Traduit de l'Anglais
Cette note concerne la génétique féline de façon générale. Les points concernant plus spécifiquement le Birman ont été notés en gras.
Abstract
La mise à disposition d'outils diagnostiques par ADN pour les animaux de compagnie s'est considérablement développée. Plus de 70 variantes ADN différentes sont désormais connues chez le chat, y compris des variantes de gènes liés à des pathologies, ainsi que des gènes produisant des caractéristiques d'intérêt esthétique. Les tests génétiques ont un impact considérable sur l'élevage et la gestion sanitaire étant donné leur capacité à contrôler la reproduction des chats domestiques, en particulier les chats de race. Utilisé à bon escient, le dépistage génétique permet d'éviter de donner naissance à des animaux malades, provoquant une diminution de l'occurrence de la variante responsable dans la population féline, et, potentiellement, son éradication finale.
Cependant, le dépistage de certaines variantes ADN peut ne pas être justifié, et risque de générer des conflits au sein de la communauté des éleveurs, puis une réduction inutile du bassin génétique et des effectifs de reproducteurs disponibles. Le test pour la Mucopolysaccharidose de type VI, plus spécifiquement pour les variantes L476P (ndlr : forme dite sévère de la maladie) et D520N (ndlr : forme dite modérée) de l'arysulfatide B a fait l'objet d'une grande attention.
Aucun problème de santé n'est associé à la variante D520N, toutefois, des éleveurs ayant obtenu un résultat positif pour ce test spéculent sur une possible corrélation avec des problèmes de santé. Le chat Sacré de Birmanie a déjà un bassin génétique considérablement réduit et une haute occurrence de la variante D520N de la MPS VI. Une réduction supplémentaire du bassin génétique, en écartant les chats hétérozygotes ou homozygotes pour la seule variante D520N, pourrait conduire à augmenter les effets d'une dépression de consanguinité sur la race.
Le dépistage génétique de la variante D520N de la MPS VI est ici débattu. Des rapports de différents laboratoires suggèrent un contrôle de la forme L476P responsable de la maladie chez le chat de race, en particulier pour les races dérivées du Siamois et leurs croisements. En revanche, D520N n'est pas prouvée comme responsable de pathologies chez le chat, et le dépistage n'est pas recommandé en l'absence de L476P. Une sélection par élimination de D520N n'est pas fondée.

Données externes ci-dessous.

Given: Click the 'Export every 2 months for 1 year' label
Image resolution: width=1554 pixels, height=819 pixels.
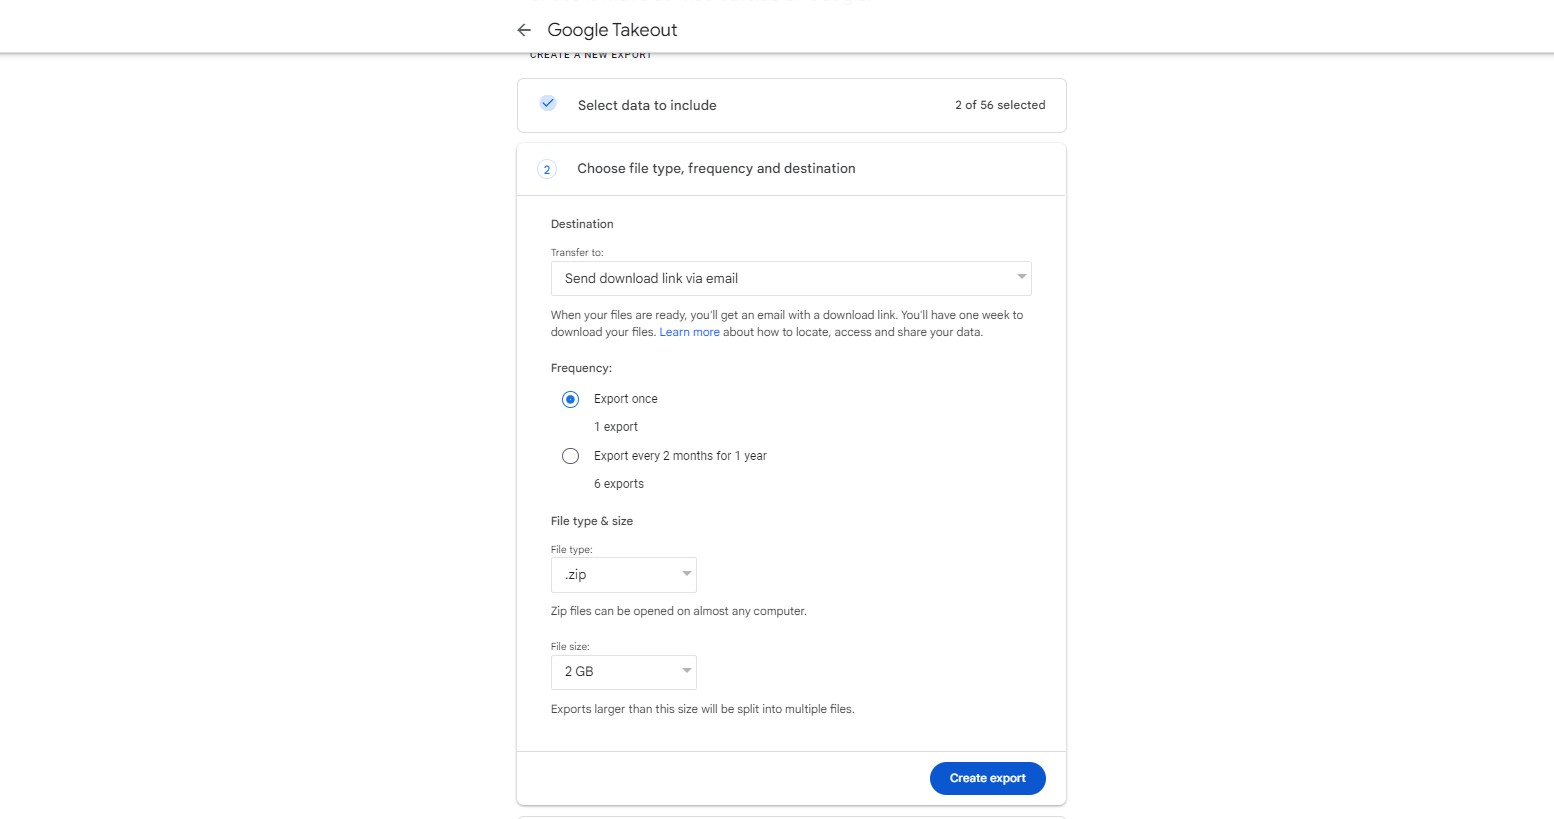Looking at the screenshot, I should coord(680,456).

La promotion de tests ADN auprès de l'ensemble des espèces animales pourra être guidée par des recommandations plus rigoureuses.
Contexte
Les tests génétiques constituent l'un des sujets les plus brûlants du milieu de la médecine vétérinaire. La découverte et la mise à disposition d'outils diagnostiques par ADN ont considérablement progressé, et ces tests ont un impact significatif sur l'élevage et la gestion sanitaire des effectifs. Tout test ADN requiert un examen approfondi par la communauté des chercheurs afin d'en documenter la sensibilité, la spécificité et la corrélation avec une pathologie, étant donné que les conséquences en aval de la publication de variantes génétiques ambiguës ou bénignes sont à même d'avoir un impact majeur sur la santé génétique d'une population.

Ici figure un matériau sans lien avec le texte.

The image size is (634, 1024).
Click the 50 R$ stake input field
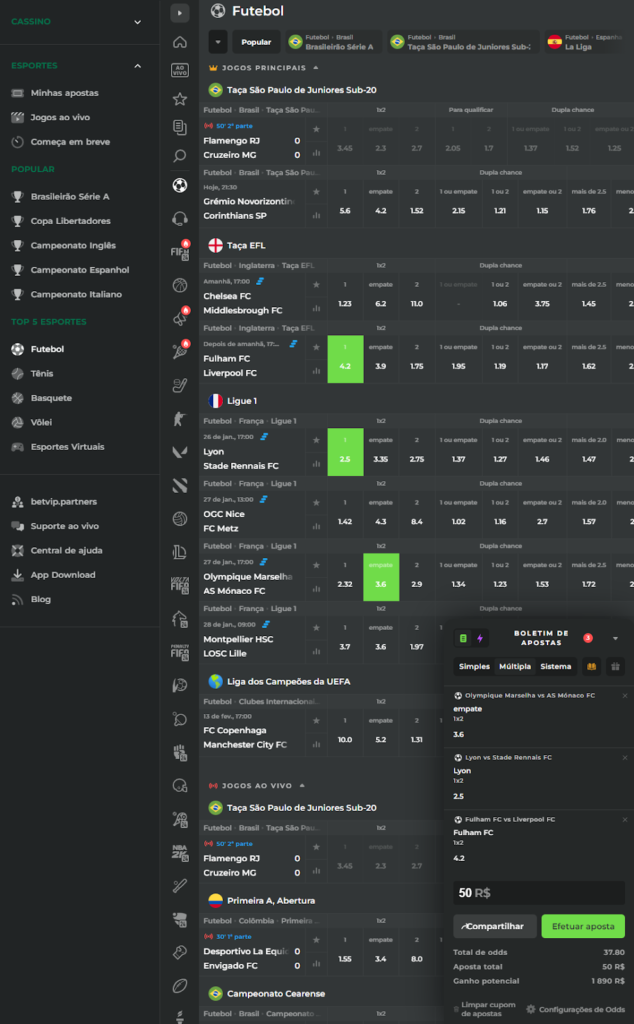coord(539,893)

Un exemple récent de test ADN controversé chez le chat est celui pour les variantes A31P et A74T de la protéine C3 de liaison à la myosine (MYBPC3) pour l'hypertrophie cardiomyopathique (HCM). La variante A31P est fortement corrélée à la maladie, avec un déclenchement tardif par une transmission sur le mode autosomique dominant chez le Maine Coon. Cependant, la variante A74T a été présentée dans un rapport scientifique, et a été suggérée comme cause pour cette même maladie, ce qui a provoqué un débat animé au sein de la communauté vétérinaire. Plusieurs laboratoires commerciaux ont proposé un dépistage ADN. Toutefois, les données indiquaient clairement que A74T était un polymorphisme courant au sein de nombreuses races, sans lien significatif avec la HCM. De ce fait, le test pour la variante A74T a ensuite été retiré de l'offre de nombre de laboratoires commerciaux, et la présence ou l'absence de cette variante ne devrait aucunement influencer les choix d'élevage.

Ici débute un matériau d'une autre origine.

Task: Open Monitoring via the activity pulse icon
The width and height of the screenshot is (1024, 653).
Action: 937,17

Une situation similaire s'est récemment produite pour le test génétique pour la mucopolysaccharidose de type VI (MPS VI), une variante de l'arysulfate B. Le phénotype et la présentation de la variante L476P responsable d'une forme sévère de la MPS VI qui ont été publiées étaient connues depuis de nombreuses années. Cependant, une seconde variante a été identifiée dans la même colonie féline expérimentale. Plusieurs laboratoires proposent désormais un test ADN pour cette variante D520 N dite "modérée". Contrairement à la HCM, les vétérinaires et les propriétaires de chats sont peu familiers de la MPS VI, tant au regard des signes cliniques que de l'évolution de la maladie.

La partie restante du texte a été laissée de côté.